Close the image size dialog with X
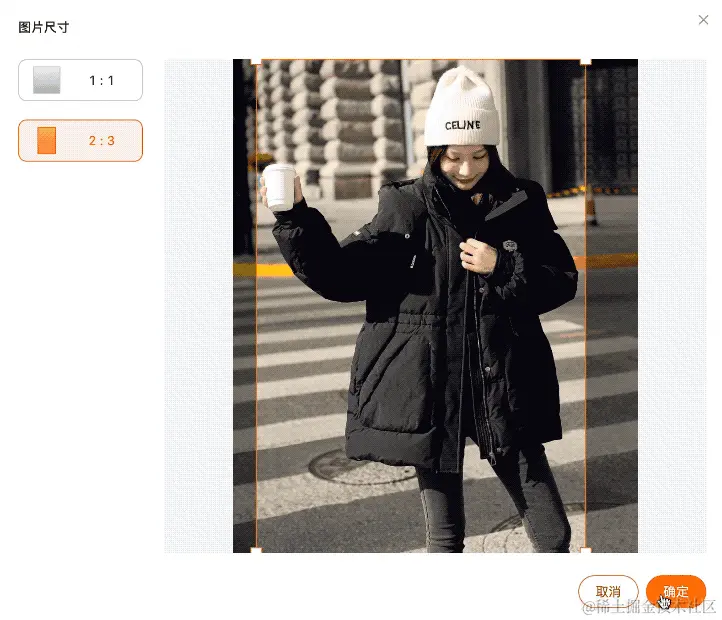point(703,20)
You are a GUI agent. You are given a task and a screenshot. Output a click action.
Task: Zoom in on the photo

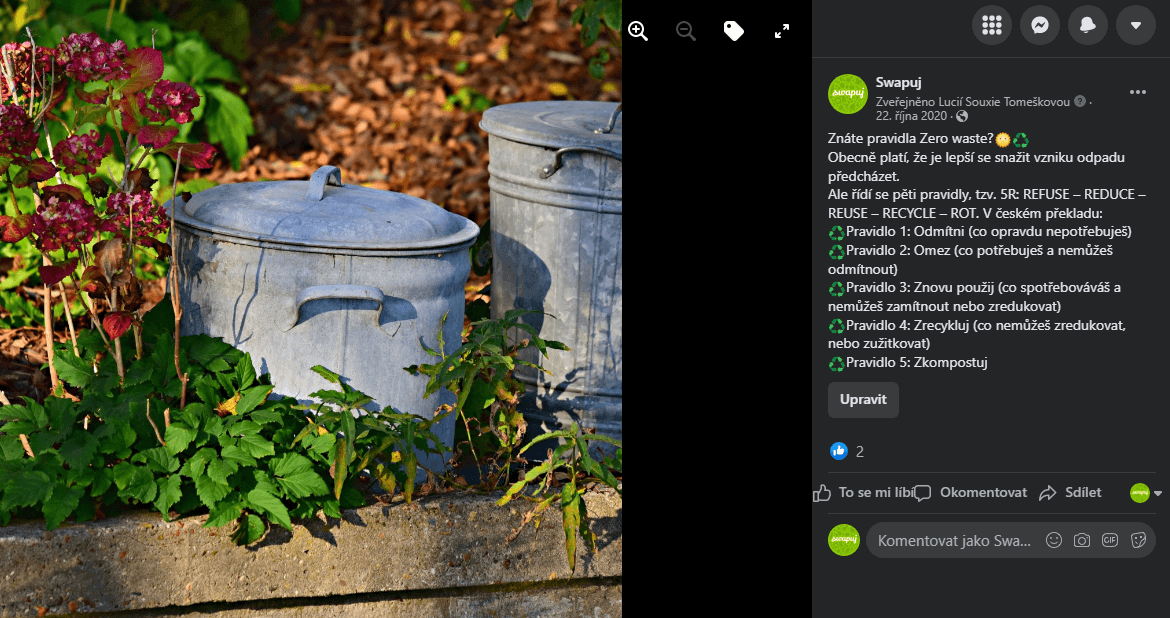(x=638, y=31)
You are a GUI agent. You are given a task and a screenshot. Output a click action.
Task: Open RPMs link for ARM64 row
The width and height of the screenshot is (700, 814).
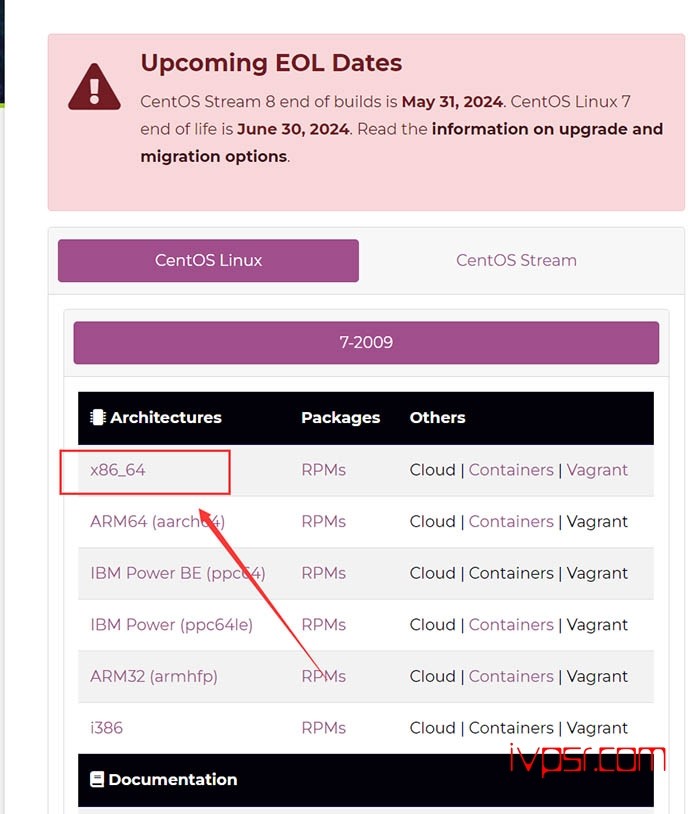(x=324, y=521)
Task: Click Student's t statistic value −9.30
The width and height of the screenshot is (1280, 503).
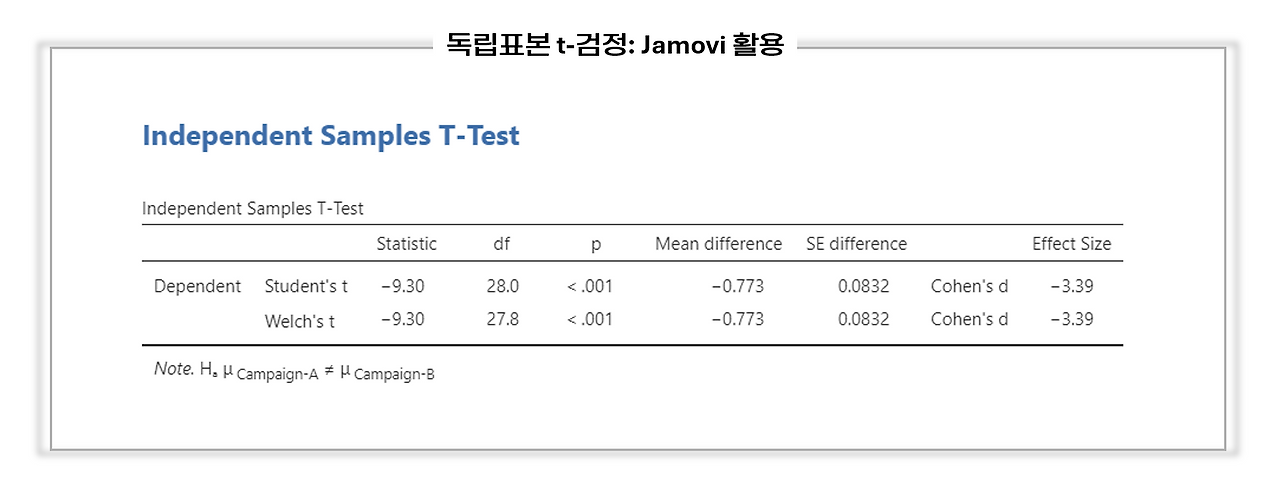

[Instructions for the task]
Please write out the data above again with each "screenshot" replaced by "screen capture", keeping everything else the same and omitting the pictures.

[Task result]
Close the image size dialog with X
point(703,20)
You are a GUI agent. You are given a task and a screen capture. Output a click action.
Task: Zoom in on the photo

(x=638, y=31)
You are a GUI agent. You are given a task and a screen capture. Output a click action.
Task: Open RPMs link for ARM64 row
The width and height of the screen capture is (700, 814).
(x=324, y=521)
Task: Click Student's t statistic value −9.30
The width and height of the screen capture is (1280, 503).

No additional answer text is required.